But you might win a holiday if you bother to vote!
The Housing Corporation has published a report explaining how a housing association (Ujima Housing) became insolvent earlier this year while the regulator (the Housing Corporation) failed to notice the warning signs. Incredibly, the Housing Corporation awarded this association the highest rating for financial viability in 2006/07. The report reveals that the regulator had a target date by which all financial assessments had to be completed. Ujima didn’t produce financial information in time for this,
which should have triggered regulatory action. However the regulator was so focused on meeting its own target that it simply did the assessment without the data.
Writing in the BMJ a hospital consultant gives examples of the ways in which targets have undermined patient care. It is not the first evidence and it won’t be the last. But I’m confident the regime will ignore it.
Joining in the current controversy over the Labour government’s leadership, Ivan Lewis, minister for adult care said Labour is at its best when it is ‘BOLD Labour’.
I showed Ivan Lewis all the waste that has been created by regulation of adult care. I put it to him that the best way to improve performance was to remove the waste and this could only be done by removing its cases (the regulations). I asked him for the freedom to work with a client to complete a whole-system re-design, ensure it was stable, assess the new economics and then establish a better way of regulating such that no waste ensued.
How bold was Lewis? I think you know the answer.
When I talked to another minister – Tom Watson – about the waste (failure demand) created down-stream by failures in DWP and HMRC and the massive costs associated with dealing with it, leaving aside the fact that these are the most vulnerable in society, he was as bold as Lewis.
The problems people are having with in the delivery of benefits, tax credits and employment services have been documented by the Joseph Rowntree Foundation. See: http://www.jrf.org.uk/knowledge/findings/socialpolicy/2233.asp
As the evidence mounts the inability to listen and learn is only compounded. Ministers are stuck, incompetent to use Dixon’s term, seeking only evidence to support policy (ideology) rather than listening to evidence which would lead to better policy.

[Screenshot grounding data]
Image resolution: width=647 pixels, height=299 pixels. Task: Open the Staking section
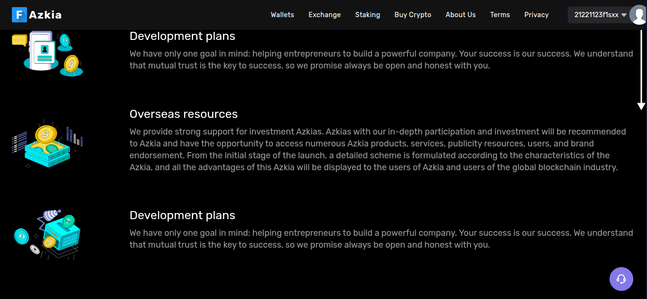tap(368, 15)
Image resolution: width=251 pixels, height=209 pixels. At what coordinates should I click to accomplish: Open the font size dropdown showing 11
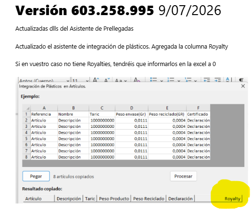click(80, 80)
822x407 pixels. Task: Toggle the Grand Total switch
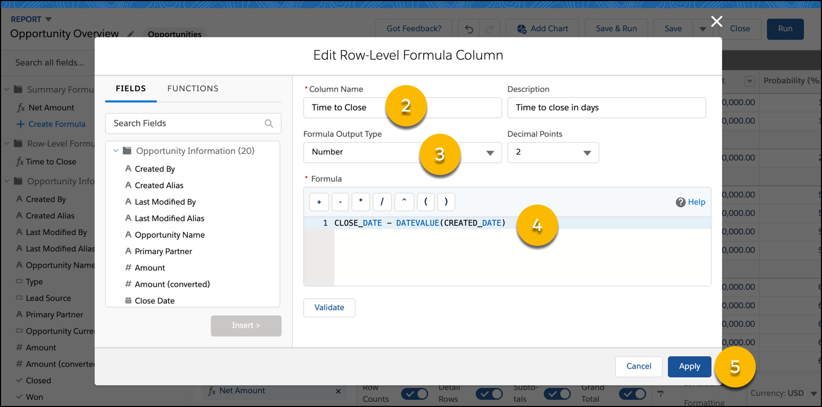633,394
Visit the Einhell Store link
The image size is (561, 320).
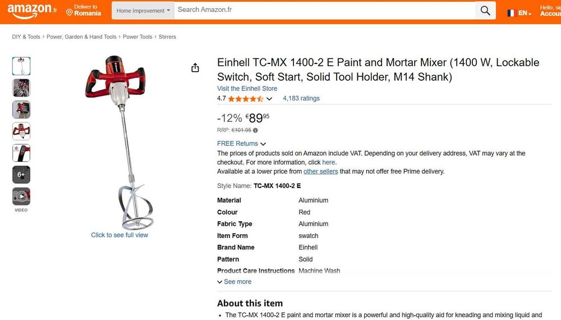(x=247, y=89)
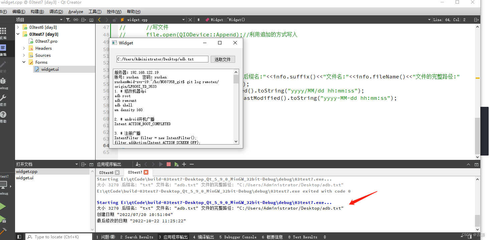The image size is (490, 240).
Task: Click the Widget text area vertical scrollbar
Action: pos(236,106)
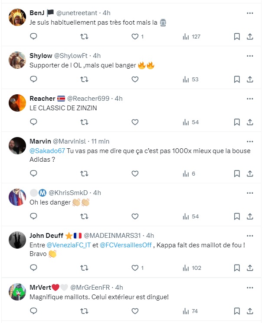Open Reacher's profile avatar
The image size is (265, 323).
pos(17,103)
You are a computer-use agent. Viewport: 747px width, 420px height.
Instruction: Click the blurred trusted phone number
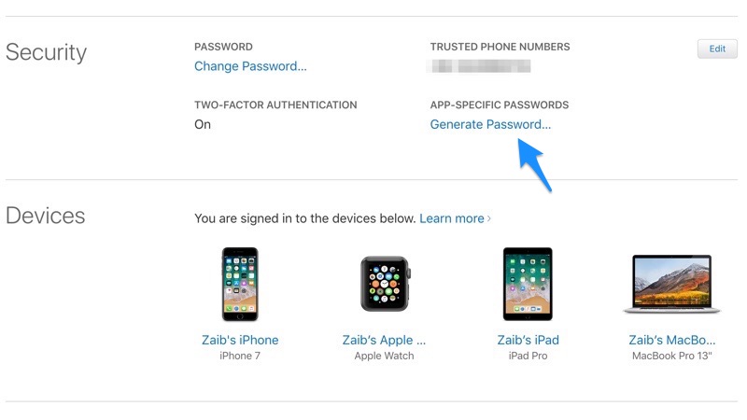coord(479,66)
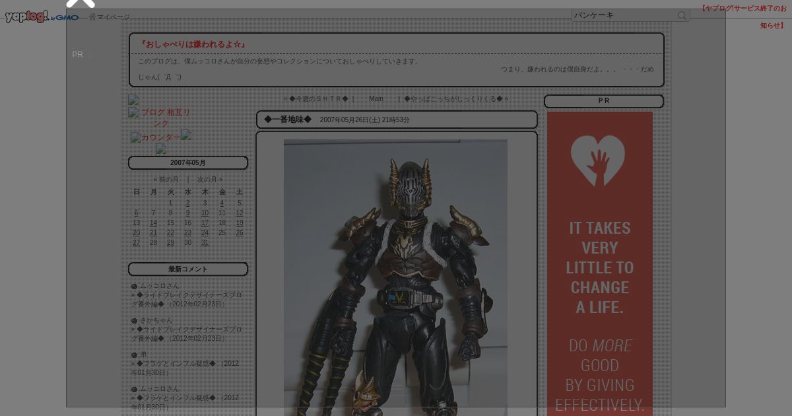The height and width of the screenshot is (416, 792).
Task: Go to next month via 次の月
Action: (x=210, y=180)
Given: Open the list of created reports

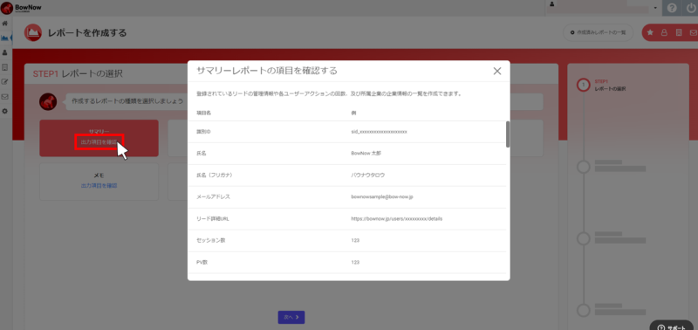Looking at the screenshot, I should click(x=599, y=32).
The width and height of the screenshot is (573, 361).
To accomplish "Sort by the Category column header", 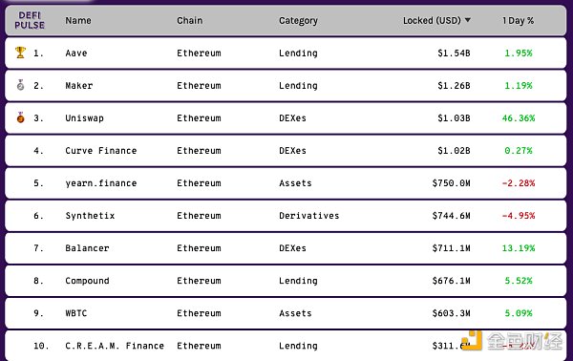I will (298, 21).
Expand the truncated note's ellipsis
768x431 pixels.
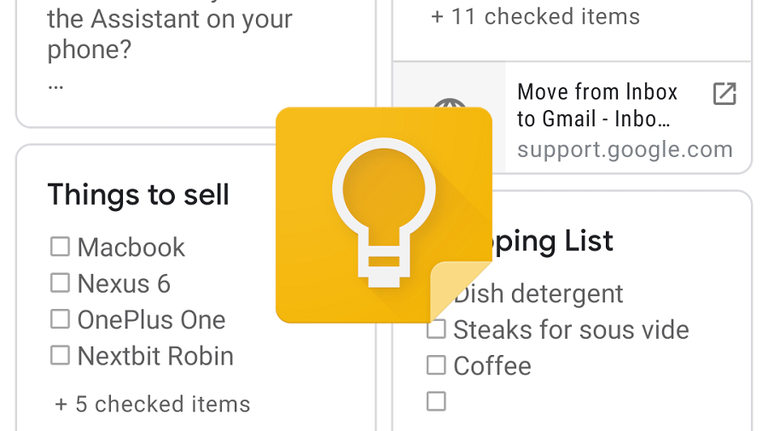(55, 85)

## Apply what you read
1 – Quote the passage on regulatory targets between "Writing in the" and "know the answer.", inclusive.
2 – In the passage on regulatory targets, what financial viability rating did the Housing Corporation give Ujima Housing for 2006/07?
3 – Continue the passage on regulatory targets and ministers from its last sentence.

## Responses for each task
1 –
Writing in the BMJ a hospital consultant gives examples of the ways in which targets have undermined patient care. It is not the first evidence and it won’t be the last. But I’m confident the regime will ignore it.
Joining in the current controversy over the Labour government’s leadership, Ivan Lewis, minister for adult care said Labour is at its best when it is ‘BOLD Labour’.
I showed Ivan Lewis all the waste that has been created by regulation of adult care. I put it to him that the best way to improve performance was to remove the waste and this could only be done by removing its cases (the regulations). I asked him for the freedom to work with a client to complete a whole-system re-design, ensure it was stable, assess the new economics and then establish a better way of regulating such that no waste ensued.
How bold was Lewis? I think you know the answer.

2 – The highest rating.

3 –
I was persuaded to bid for work in an NHS organisation. I was assured people were aware of and ready for the challenges offered by Systems Thinking so I went along to explain how Systems Thinking works and to make it clear that the work in ‘check’ would reveal how current ‘system conditions’ (targets etc) were causes of waste. Because of this I suggested we should open communications with the Department of Health as we would need the freedom to do the right thing and stop doing the wrong thing when the work moved to re-design. Despite the enthusiasm of the top team the director of finance black-balled the idea. His view was the work would lead to publicity which might be politically ‘difficult’.
So there we are, when offered the opportunity to learn and design a system based on purpose from the patient’s point of view some managers would prefer to do as they are told, not rock the boat and ignore any adverse consequences for their patients.
I am reminded of being in a seminar where another finance man working for a Trust said: ‘We might make a loss on A and E’. How can anyone conceptualise A and E that way?
But I remain optimistic! Over the last few years the number of public services using Systems Thinking and the Vanguard Method has grown in spite of the regime. In the near future we are going to publish many examples, to show how wide-spread Systems Thinking is and to encourage sanity in this insane time.